# Text passage:
Investigative reporter and essayist Russ Baker
is a longtime contributor to TomPaine.com.
He is also the founder of the Real News
Project , a new not-for-profit
investigative journalism outlet. He can be reached at russ@russbaker.com.
We knew this was big back in March, when a
court sent ex-Rep. Randy “Duke” Cunningham, R-Calif.—convicted
of taking $2.4 million in bribes from military contractors—off
to serve eight years in prison, the most severe sentence ever
handed out to a member of Congress. From then on, the
sleaze chain has been metastasizing. More members of the House
might be implicated—and even top CIA officials. Now it is
being described as the largest federal corruption scandal in a
century. With stories of prostitutes and all-night poker games
at the Watergate hotel, it is one scandal that truly is
deserving of the "-gate" suffix that has become such a dreary
journalistic cliché.
No matter how big the affair grows, though, it is likely to
follow in the path of so many of its predecessors—distracting
public attention from a larger and more important reality:
Today, “the largest corruption scandal in a century” is not
WatergateGate—it is the everyday performance of the U.S.
government. The worst sleaze in Washington is mainly legal, as
the old saying goes; and that includes the sorry state of the
entire intelligence apparatus—beyond whether the #3 CIA official improperly participated
in those late-night, high-stakes card games.

# Problems to work on:
1. According to the passage on the Cunningham bribery scandal, how long was the prison sentence given to Randy "Duke" Cunningham?
2. Print the stretch of the passage on the Cunningham bribery scandal from "government. The worst" through "high-stakes card games.".
Nothing in the records is required for this work.

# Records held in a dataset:
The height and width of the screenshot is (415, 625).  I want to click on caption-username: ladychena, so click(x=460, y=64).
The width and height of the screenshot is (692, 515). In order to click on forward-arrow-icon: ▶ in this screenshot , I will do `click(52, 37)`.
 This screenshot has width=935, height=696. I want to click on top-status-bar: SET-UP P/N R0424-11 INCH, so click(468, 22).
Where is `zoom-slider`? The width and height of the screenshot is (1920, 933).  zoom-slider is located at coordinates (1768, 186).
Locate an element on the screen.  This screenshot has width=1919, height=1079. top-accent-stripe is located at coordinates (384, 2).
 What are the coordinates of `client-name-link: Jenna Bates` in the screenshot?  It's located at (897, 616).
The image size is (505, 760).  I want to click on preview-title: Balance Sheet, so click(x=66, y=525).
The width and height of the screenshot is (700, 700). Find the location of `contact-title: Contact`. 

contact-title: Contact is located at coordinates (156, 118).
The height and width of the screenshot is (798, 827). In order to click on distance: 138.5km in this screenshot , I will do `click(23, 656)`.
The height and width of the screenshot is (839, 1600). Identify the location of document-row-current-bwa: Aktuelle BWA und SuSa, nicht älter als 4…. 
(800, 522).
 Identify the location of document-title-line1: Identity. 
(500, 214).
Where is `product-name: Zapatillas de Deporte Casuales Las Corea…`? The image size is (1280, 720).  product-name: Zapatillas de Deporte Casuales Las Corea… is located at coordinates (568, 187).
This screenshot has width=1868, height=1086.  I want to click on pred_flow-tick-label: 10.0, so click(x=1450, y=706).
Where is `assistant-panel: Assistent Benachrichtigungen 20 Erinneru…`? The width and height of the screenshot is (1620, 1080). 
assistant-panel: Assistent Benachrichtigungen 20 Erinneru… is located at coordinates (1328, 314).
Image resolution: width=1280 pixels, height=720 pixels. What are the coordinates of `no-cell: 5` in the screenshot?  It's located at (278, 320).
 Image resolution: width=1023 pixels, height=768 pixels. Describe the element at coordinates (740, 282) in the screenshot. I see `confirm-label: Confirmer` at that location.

# Expected outputs:
1. Eight years.

2.
government. The worst sleaze in Washington is mainly legal, as
the old saying goes; and that includes the sorry state of the
entire intelligence apparatus—beyond whether the #3 CIA official improperly participated
in those late-night, high-stakes card games.